This repository provides a cluster-wise linear regression (CLR) machine learning model to predict the adsorption energies of Li on 2D materials. The training set contains 75 examples of Li adsorption energies on top of regular and Janus transition metal dichalcogenides (TMDs) at 4 different concentrations (corresponding to 4 different supercell sizes [1x1x1, 2x2x1, 3x3x1, and 4x4x1]).
A MATLAB code which was used to calculate one of the descriptors is provided with a data.xlsx file to get the needed data from it. All other descriptors were obtained directly from DFT calculations.
A Jupyter notebook which was used to apply the CLR model to the dataset is also provided.

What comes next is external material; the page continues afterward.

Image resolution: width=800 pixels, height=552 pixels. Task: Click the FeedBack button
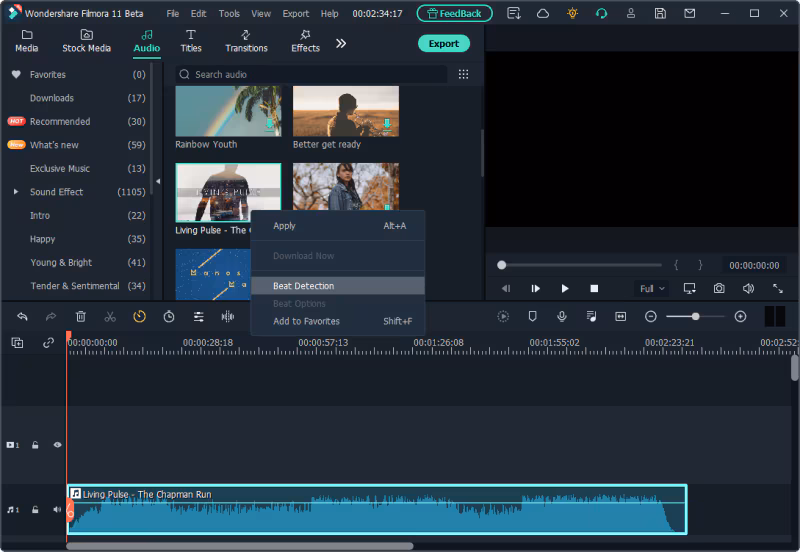[454, 14]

This model is detailed in the paper:
"Comprehensive Study of Lithium Adsorption and Diffusion on Janus Mo/WXY (X, Y = S, Se, Te) Using First-Principles and Machine Learning Approaches"
Read the full paper here.
Figure: Predictions of adsorption energies from the CLR model (Ed_pred
) versus original DFT values (Ed_DFT
).
- Left plot (a): Categorizes data by material (color-coded) and the side of Li adsorption on Janus materials (indicated with up and down arrows). Includes data from all supercell sizes without distinction.
- Right plot (b): Organizes the same data by supercell size.